Once again, the first two TDXs did not pass. It’s easy to be influenced by this, so I worked at maintaining a positive attitude and followed my rituals. The field was HUGE and one I have never seen or been in before. I looked out over the field and thought, this track can go anywhere! As I pulled Caden out of the van, I noticed he had a bleeding nose from barking in his crate. Great. On top of this, the temperature had risen into the 20s and the wind was up.

Off we went with a good start. He found article one and headed off for two more confident legs. At turn four – he circled and circled. Straight ahead was a thicket of dead brush. The track could have crossed the little field road leading to that thicket, or it could go left, or right. There was a hill just behind us to the left. I believe the wind must have been swirling here, as Caden repeatedly went ahead and lifted his head into the air, then circled without choosing a direction.

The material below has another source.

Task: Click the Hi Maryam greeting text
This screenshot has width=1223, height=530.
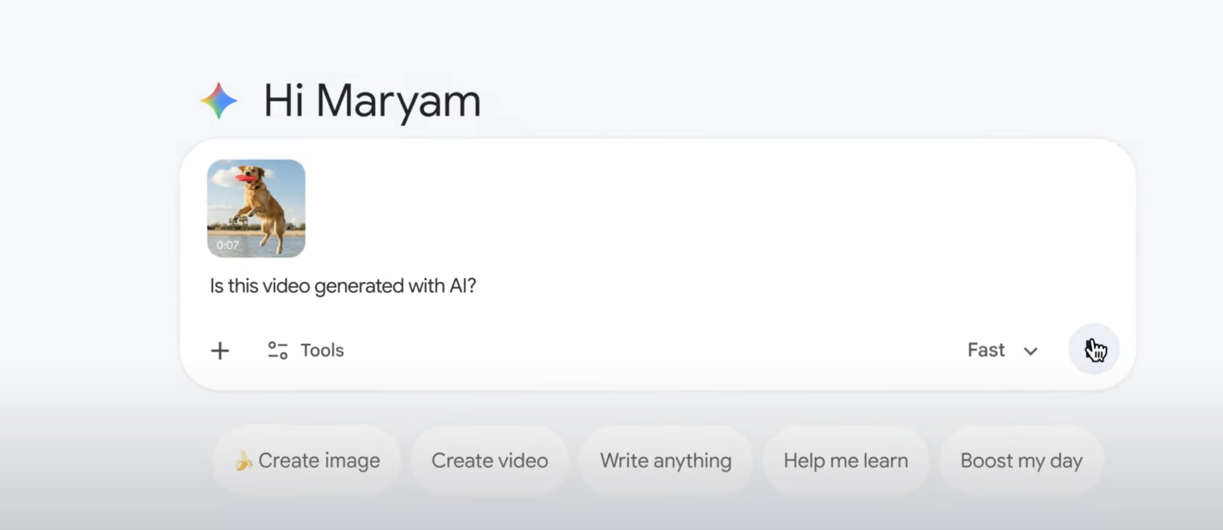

12036939_10206917831138609_391944713173600367_n
Nearing the end of our TDX, day two

“Trust your dog” was all I kept thinking to myself. I have a tendency to overthink and I had told myself that on this day, he was in charge.

Finally he went left with purpose. Was I happy to see article two! For both articles he did a nice platz (down) indication. From there he was on to the end. He came over that hill to the final article and did a short search to find it.

I heard a cheer from the gallery and I literally collapsed to the ground. I think I was dehydrated and it was very hot. It was a well-earned title for Caden. We posed for some photos, then off we went for his try at UTDX.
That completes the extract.